> [YOUR INSTRUCTIONS]: Print the stretch of the material from the line that contains "Task: Switch to the 外部联系人 tab" through the line that contains "Looking at the screenshot, I should (38, 195).", copying each line with no changes. Leave out every line outside that stretch.

## START

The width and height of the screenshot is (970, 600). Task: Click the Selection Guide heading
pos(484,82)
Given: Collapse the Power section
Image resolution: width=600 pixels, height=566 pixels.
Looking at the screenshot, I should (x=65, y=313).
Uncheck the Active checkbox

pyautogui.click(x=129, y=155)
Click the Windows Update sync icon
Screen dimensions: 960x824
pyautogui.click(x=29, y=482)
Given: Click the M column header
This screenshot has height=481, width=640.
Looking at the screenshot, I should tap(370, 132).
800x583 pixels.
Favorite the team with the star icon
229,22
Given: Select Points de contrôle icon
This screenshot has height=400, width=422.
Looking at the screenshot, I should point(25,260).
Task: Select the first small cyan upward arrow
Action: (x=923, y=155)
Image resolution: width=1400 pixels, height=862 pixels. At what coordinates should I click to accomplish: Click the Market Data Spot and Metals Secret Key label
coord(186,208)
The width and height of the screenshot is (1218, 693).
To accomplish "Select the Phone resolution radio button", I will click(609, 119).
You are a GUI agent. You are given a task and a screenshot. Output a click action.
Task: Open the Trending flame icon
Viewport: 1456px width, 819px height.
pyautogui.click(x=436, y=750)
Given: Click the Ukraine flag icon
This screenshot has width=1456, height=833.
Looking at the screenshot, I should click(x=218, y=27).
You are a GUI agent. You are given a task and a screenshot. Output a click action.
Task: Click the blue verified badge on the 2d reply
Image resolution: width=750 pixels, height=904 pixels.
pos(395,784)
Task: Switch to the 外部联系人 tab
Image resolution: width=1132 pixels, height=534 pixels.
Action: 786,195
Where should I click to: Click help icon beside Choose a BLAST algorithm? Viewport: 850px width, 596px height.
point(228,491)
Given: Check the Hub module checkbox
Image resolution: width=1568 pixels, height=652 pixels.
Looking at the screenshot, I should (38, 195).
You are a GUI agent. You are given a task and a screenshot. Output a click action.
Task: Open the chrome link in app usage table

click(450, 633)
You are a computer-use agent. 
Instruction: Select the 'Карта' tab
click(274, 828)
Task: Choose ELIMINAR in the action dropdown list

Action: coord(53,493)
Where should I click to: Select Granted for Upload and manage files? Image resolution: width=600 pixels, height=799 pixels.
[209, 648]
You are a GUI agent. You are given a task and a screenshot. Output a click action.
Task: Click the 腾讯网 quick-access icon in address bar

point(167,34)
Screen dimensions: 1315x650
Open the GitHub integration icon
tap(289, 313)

## END

> [RESPONSE]:
Task: Switch to the 外部联系人 tab
Image resolution: width=1132 pixels, height=534 pixels.
Action: 786,195
Where should I click to: Click help icon beside Choose a BLAST algorithm? Viewport: 850px width, 596px height.
point(228,491)
Given: Check the Hub module checkbox
Image resolution: width=1568 pixels, height=652 pixels.
Looking at the screenshot, I should (38, 195).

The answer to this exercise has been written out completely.